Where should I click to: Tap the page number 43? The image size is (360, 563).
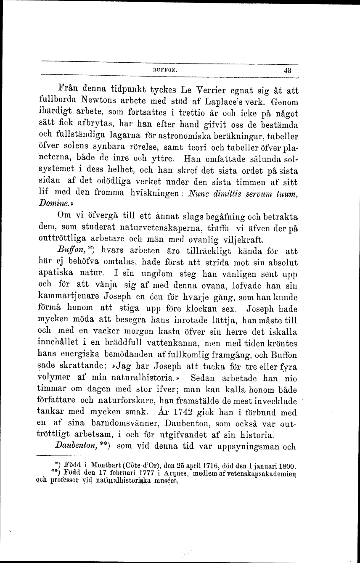(288, 71)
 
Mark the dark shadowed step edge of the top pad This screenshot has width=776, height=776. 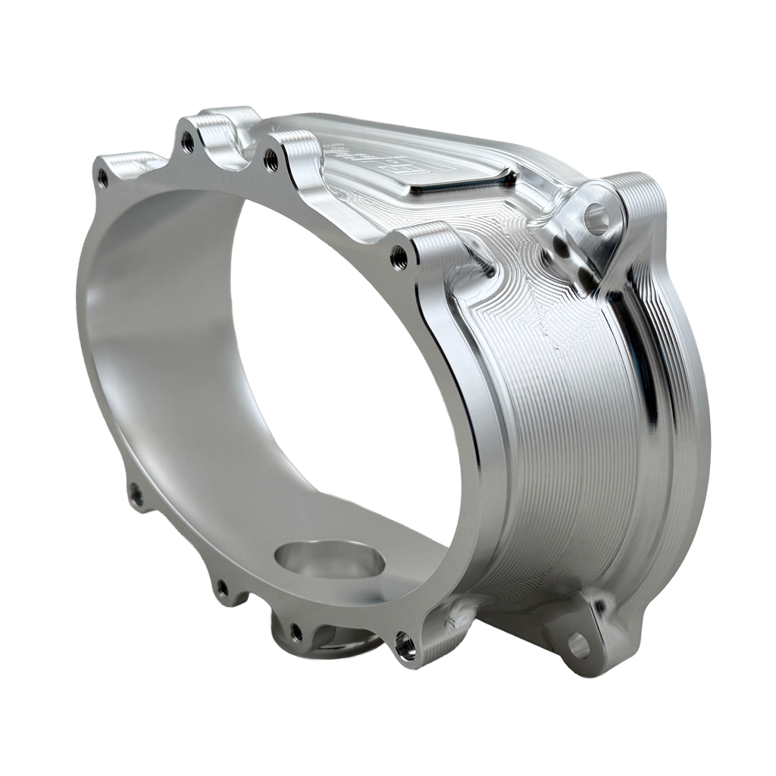pyautogui.click(x=462, y=182)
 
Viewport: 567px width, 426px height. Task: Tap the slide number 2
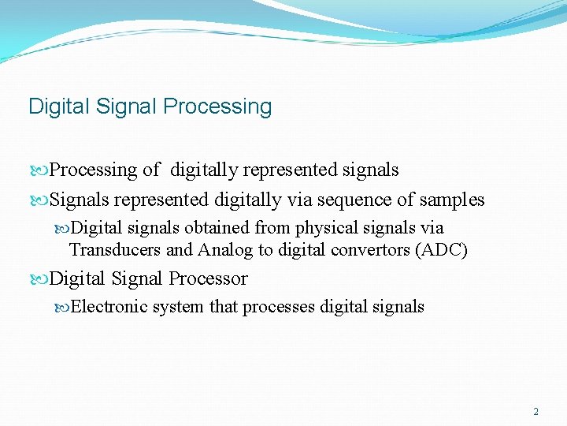(x=536, y=412)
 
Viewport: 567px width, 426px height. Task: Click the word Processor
(x=207, y=278)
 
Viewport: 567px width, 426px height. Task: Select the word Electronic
(x=109, y=307)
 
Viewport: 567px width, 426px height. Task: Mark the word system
(x=179, y=307)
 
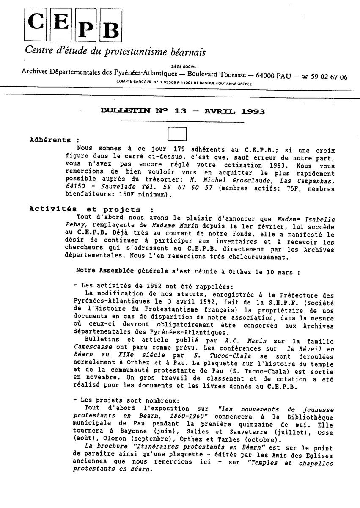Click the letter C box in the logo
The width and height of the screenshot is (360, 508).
36,23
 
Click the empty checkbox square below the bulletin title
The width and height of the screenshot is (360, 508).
177,134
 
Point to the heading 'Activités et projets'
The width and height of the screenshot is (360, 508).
86,209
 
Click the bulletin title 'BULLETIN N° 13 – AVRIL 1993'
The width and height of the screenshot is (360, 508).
183,112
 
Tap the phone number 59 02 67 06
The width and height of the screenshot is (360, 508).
329,77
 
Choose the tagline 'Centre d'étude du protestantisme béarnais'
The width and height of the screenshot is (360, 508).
115,52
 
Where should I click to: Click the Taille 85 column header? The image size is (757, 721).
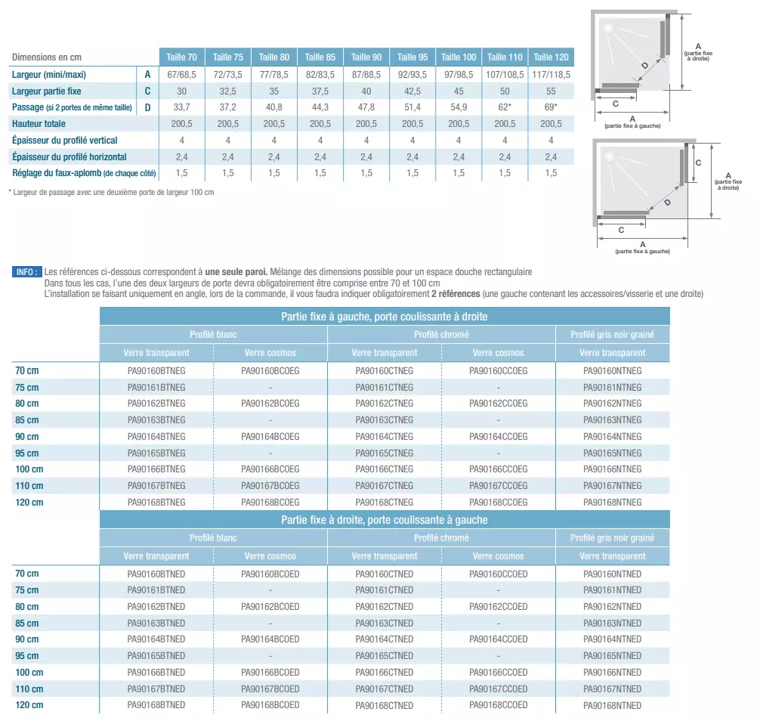pos(320,57)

▶ What to work on: Report every line of the data above that contains the word "Task", copying each such line in full.

▶ Response to this exercise:
Viewport: 567px width, 426px height. Task: Tap the slide number 2
Viewport: 567px width, 426px height. Task: Click the word Processor
Viewport: 567px width, 426px height. Task: Select the word Electronic
Viewport: 567px width, 426px height. Task: Mark the word system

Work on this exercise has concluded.